Wer verdient mehr als Kai Wegner? Das sind Berlins Topverdiener bei den landeseigenen Unternehmen
Der Beteiligungsbericht des Landes Berlin zeigt, wo am meisten Geld verdient und am meisten verloren wird. Ausgerechnet die BVG schreibt Verluste, während ihr Chef fast eine halbe Million verdient. Von Anke Myrrhe und Valentin Petri.
Pflichtschuldig tragen wir hier die aktuellen Zahlen zur Neiddebatte bei: BVG-Chef Henrik Falk verdient fast 10-mal so viel wie seine Mitarbeiter – und liegt mit seinen 454.000 Euro jährlich nicht mal an der Spitze der landeseigenen Unternehmen. Das geht aus dem Beteiligungsbericht des Landes Berlin hervor, der dem Checkpoint vorliegt. Weitere Details:
+ Topverdiener ist Messe-Chef Dirk Hoffmann (502.000 Euro), knapp dahinter IBB-Chef Hinrich Holm (494.000 Euro) und BSR-Chefin Stephanie Otto (437.000 Euro).
+ Die höchsten Gewinne machten die Wasserbetriebe (164 Millionen Euro),
+ Die größten Verluste machten die neue BEW, berlinovo, der BER, Vivantes – und die BVG.
+ Berlin ist an 51 Unternehmen und neun Anstalten öffentlichen Rechts beteiligt. Dort gibt es 63.000 Vollzeitstellen (Stand 2024).
+ Es wurden 4,4 Milliarden Euro investiert, eine Milliarde mehr als im Vorjahr (vor allem durch den Ankauf der Berliner Energie- und Wärme GmbH).
+ Der Frauenanteil in Geschäftsführungspositionen liegt bei 38,5 Prozent – und damit etwas höher als im Vorjahr.
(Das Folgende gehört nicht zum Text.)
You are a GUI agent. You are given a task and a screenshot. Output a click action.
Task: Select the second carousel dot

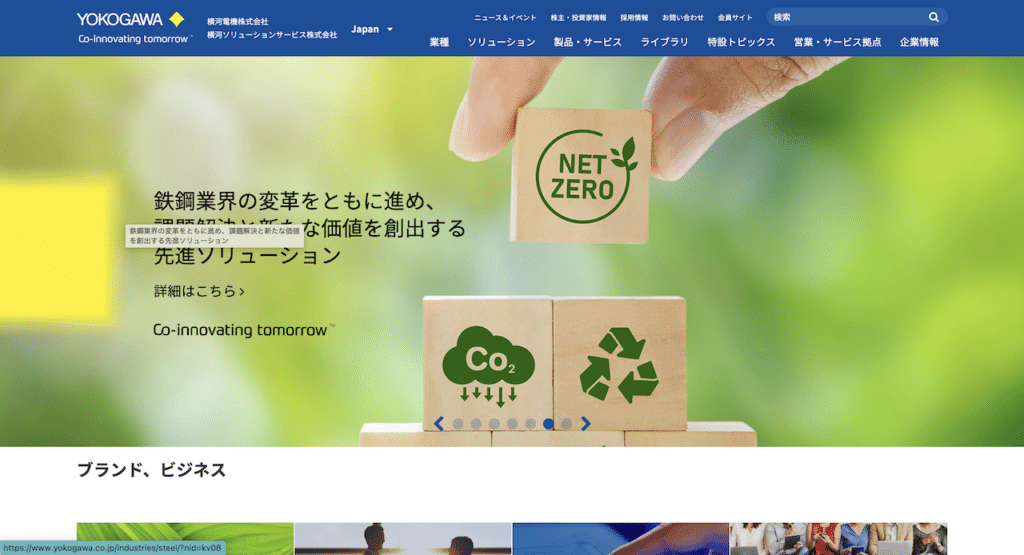476,424
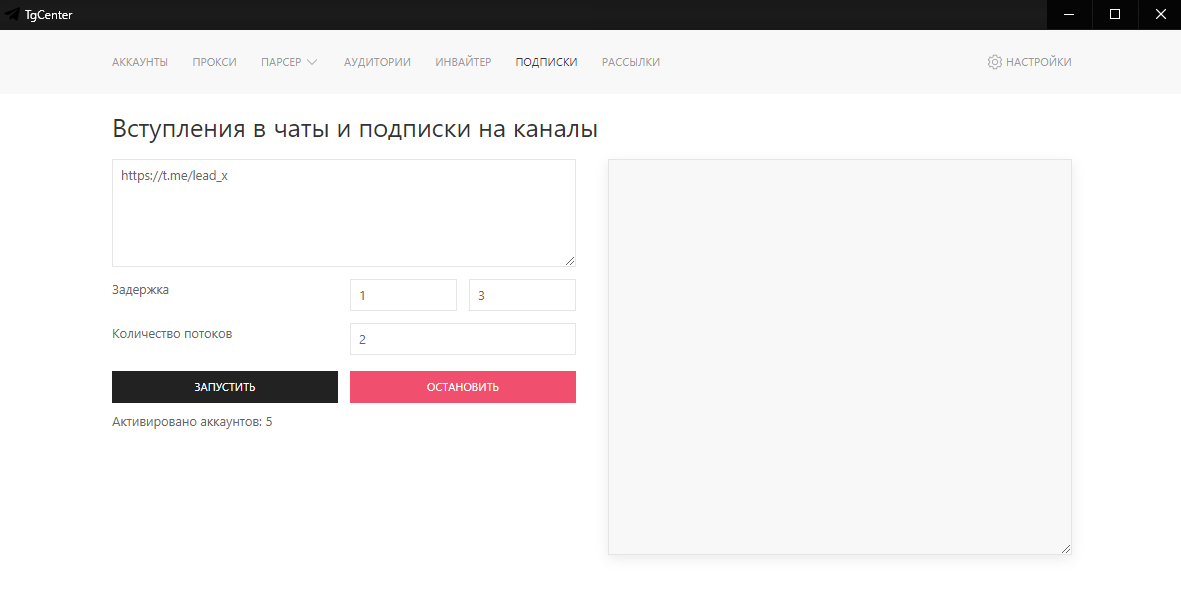Navigate to the Рассылки tab
The width and height of the screenshot is (1181, 600).
[630, 62]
Bleibt noch die Auflösung unserer Umfrage von gestern: Sollten die Gehälter von Berlins Landesmanagern gedeckelt werden? Die Meinung der draufklickenden Checkpoint-Leserschaft ist eindeutig: 56 Prozent sagen „Niemand sollte mehr verdienen als der Regierende Bürgermeister“, 36 Prozent finden: „Der Markt gibt die Löhne vor.“ (Beteiligung: rund 2900 Menschen). CP-Vorschlag zur Güte: Einfach das Gehalt des Regierenden (212.000 Euro im Jahr) verdreifachen.